Style of play also has a role, too. The Big Ten is a fiercely defensive league. Teams like Minnesota and Indiana prefer to run, so Iowa allows them go up and down the court. It's almost like a breath of fresh air to those teams.

But defense is a core reason for Iowa's disappointing season. In seven of Iowa's 10 losses, the Hawkeyes led at halftime. Imagine where Iowa would be ranked today if it held a nine-point lead against Villanova, a seven-point advantage at Iowa State and an 11-point lead at Wisconsin?

In Iowa's last four games against Michigan State -- including last night -- the Hawkeyes held the lead at halftime. All four times the Hawkeyes lost. That speaks to the toughness Michigan State displays and where Iowa falls short. The Spartans value every possession. Iowa clearly does not.

"We still weren’t getting stops in the first half," White said. “In the second half, we didn’t have it going as much offensively and we gave up 60-plus percent from 3, 60 percent from the field. You can’t win like that.”

Exactly.

3. Parallels to 2010 football. The Gazette staff put together a preseason football magazine in 2010 with a theme about the stars aligning. Iowa football had just won the Orange Bowl after an 11-2 season. The Hawkeyes returned a two-time bowl champ at quarterback, the Orange Bowl MVP at defensive end and a litany of other playmakers on both sides of the ball.

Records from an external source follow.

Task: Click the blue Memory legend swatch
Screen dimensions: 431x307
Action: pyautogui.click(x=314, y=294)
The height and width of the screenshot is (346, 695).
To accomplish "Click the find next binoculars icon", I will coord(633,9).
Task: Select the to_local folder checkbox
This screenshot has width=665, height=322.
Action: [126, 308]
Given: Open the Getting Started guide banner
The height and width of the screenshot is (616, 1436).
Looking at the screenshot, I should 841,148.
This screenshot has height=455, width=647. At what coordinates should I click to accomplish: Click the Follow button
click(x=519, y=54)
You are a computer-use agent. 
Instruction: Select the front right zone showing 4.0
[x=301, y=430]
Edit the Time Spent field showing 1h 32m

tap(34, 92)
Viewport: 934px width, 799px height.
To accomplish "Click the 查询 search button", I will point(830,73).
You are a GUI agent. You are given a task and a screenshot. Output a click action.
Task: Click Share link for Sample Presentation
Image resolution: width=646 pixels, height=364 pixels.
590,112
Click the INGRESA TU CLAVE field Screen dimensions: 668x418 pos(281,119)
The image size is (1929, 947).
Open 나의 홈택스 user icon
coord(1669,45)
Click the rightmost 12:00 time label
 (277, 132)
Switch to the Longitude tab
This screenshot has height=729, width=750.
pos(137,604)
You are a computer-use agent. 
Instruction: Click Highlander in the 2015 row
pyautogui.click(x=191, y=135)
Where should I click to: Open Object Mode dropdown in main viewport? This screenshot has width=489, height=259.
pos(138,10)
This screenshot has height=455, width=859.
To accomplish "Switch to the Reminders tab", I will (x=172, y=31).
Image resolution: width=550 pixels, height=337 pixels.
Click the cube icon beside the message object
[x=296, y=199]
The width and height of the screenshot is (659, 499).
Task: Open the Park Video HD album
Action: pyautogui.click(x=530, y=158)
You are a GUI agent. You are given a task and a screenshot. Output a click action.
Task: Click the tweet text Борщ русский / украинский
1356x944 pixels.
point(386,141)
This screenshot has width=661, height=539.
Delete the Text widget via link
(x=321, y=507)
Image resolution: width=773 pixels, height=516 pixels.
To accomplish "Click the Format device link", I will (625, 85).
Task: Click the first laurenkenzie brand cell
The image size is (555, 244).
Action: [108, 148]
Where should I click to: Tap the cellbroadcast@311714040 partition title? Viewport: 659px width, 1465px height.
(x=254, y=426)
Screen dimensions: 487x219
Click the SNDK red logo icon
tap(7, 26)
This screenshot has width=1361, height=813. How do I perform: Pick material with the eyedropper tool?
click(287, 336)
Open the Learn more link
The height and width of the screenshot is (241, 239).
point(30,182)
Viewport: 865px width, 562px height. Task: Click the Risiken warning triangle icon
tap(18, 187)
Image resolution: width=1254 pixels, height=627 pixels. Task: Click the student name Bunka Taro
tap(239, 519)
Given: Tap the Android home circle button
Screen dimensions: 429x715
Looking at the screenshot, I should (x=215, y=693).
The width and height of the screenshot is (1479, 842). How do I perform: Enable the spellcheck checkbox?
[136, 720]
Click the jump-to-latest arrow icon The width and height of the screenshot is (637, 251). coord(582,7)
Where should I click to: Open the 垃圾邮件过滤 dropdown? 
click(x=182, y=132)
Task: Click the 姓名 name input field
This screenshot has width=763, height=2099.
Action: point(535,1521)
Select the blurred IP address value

Iowa reached the top 10 early in the season but lost 34-27 at Arizona. At the halfway point the No. 15 Hawkeyes were 5-1 and played host to No. 13 Wisconsin in a game that had title implications. In an epic struggle aided by a fake punt, the Badgers prevailed 31-30. Although Iowa blasted Michigan State the next week, the Wisconsin loss seemed to wound Iowa. The Hawkeyes dropped their last three regular-season games, including an inexplicable finale at woeful Minnesota, and finished 7-5.

This year's basketball squad has a similar vibe. The hype was palpable after a 25-win season last year and the Hawkeyes returned 93 percent of their scoring. Iowa's early losses to Villanova and Iowa State were reminiscent of the football version's early loss at Arizona. Still, Iowa ascended to the top 10 and seemed poised to compete for a league title. Then a slugfest with Wisconsin on Feb. 22 ended in a five-point loss. It staggered the Hawkeyes, who then lost back-to-back at Minnesota and Indiana. Now Iowa is the Big Ten's biggest disappointment, much like the 2010 football squad.

There is a difference however. Iowa's football squad was relegated to the Insight Bowl. Iowa's basketball squad still will has a chance at a national title. Iowa's 2010 football team used its bowl prep wisely with a strong month of practice and beat a 10-2 Missouri team. Iowa's basketball squad will have a similar opportunity.

While the basketball regular season has been disappointing, a strong NCAA tournament run could provide a salve, much like the football team's Insight Bowl win. Or a quick exit could deepen the disappointment. Either way, it's not over quite yet.